*Task instructions:*
a – According to the Wanelo article, how much new user log data was Wanelo collecting per day?
b – Revise the Wanelo article from "How so? Much" to "single cohesive report.", substituting "command-line tools" for "Unix tools".

*Supplied passage:*
....
Initially, the Wanelo team tried to record this append-only data into a table in PostgreSQL. But after a month, it became rather unwieldy.
“We figured out pretty quickly that inserting 10 million records per day into PostgreSQL was not the best way to handle this,” says Gredeskoul. Instead, the team turned to rsyslog, a workhorse open-source logging tool, sending the data into an ordinary text file. Using rsyslog they were able to tame the distributed data collection problem.
Then they had a new problem: how to analyze it.
Hadoop, There It Isn’t
Many startups would have tackled this problem by dumping this data on Amazon’s servers and eventually set up a Hadoop cluster to parse it. The problem there, for Gredeskoul, was the inherent tradeoff. Moving data from storage to a cluster of servers for analysis would mean long, long waits—sometimes 12 hours or more—to get data sets processed. Because Wanelo was collecting 1.5 gigabytes of new user logs per day and that number was only going higher, Gredeskoul did not relish a reality where big data really meant slow data.
Alternatively, Wanelo could have set up its own clutch of dedicated hardware to run Hadoop and other related software like Hive and Flume. This meant that Wanelo could keep the data in its own big storage systems and then keep a continuous cluster running to quickly process jobs. This, however, is cost-prohibitive both in terms of servers and labor. Hadoop and its progeny require a fair bit of care and feeding to stay happy.
Gredeskoul instead elected to try something a bit different—a product from Joyent Cloud called Manta. (Full disclosure: I used to work at Joyent, but left two years ago. I have no financial interest in Joyent and hold no shares.) Manta is an object store like Amazon’s Simple Storage Service, but it also allows users to run compute operations directly on top of the objects. Translation? You can have your cake and eat it too. The compute could be on demand. The storage could be adjacent and in the cloud, with all the goodness of cloud distribution and scalability. In particular, what Gredeskoul liked was that running on Manta was actually a very nice replacement for basic Hadoop processes.
How so? Much of what Hadoop does is not actually complicated computing but more about handling very large compute jobs and breaking them up into smaller pieces. Because Manta was a distributed object store, Wanelo could use it to efficiently run queries—for example, on how users behave on tablets versus smartphones. Manta gave the Wanelo team tools to express their queries in terms of simple Unix tools, such as grep or awk, and aggregate the results into a single cohesive report.
For now, Wanelo and Gredeskoul are very happy to have a big-data strategy and tech stack that is streamlined and cheap.
“We just love the fact that we can run all this cost efficiently but also using an existing skillset—Unix commands,” says Gredeskoul. “Everyone on my team knows most of what you need to run queries on Manta.”
By keeping it simple, Gredeskoul actually thinks he’s laid the groundwork for more complex work.
“For us, the data questions fall into two main buckets,” Gredeskoul said. “One is around the products. The other is around the users. The challenges around products are based on having to rely on the product data from posting by Wanelo users. For example, identifying similar or even identical products across multiple retailers is not an easy problem. The other end of the spectrum is the user behavior and clustering. What features are they using? What do our users want but do not have, and what do they not even know that they want? We are exploring these and many other questions that we hope to answer with help of data science, statistics, machine learning, multivariate regression. Those are the main areas where I see us moving forward.”
By building just the infrastructure Wanelo needs, Gredeskoul is getting closer and closer to figuring out what his users love.
....
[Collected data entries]

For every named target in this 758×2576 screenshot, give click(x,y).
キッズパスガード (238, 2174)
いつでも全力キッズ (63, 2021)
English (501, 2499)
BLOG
....
*Task-by-task solutions:*
a – 1.5 gigabytes.

b –
How so? Much of what Hadoop does is not actually complicated computing but more about handling very large compute jobs and breaking them up into smaller pieces. Because Manta was a distributed object store, Wanelo could use it to efficiently run queries—for example, on how users behave on tablets versus smartphones. Manta gave the Wanelo team tools to express their queries in terms of simple command-line tools, such as grep or awk, and aggregate the results into a single cohesive report.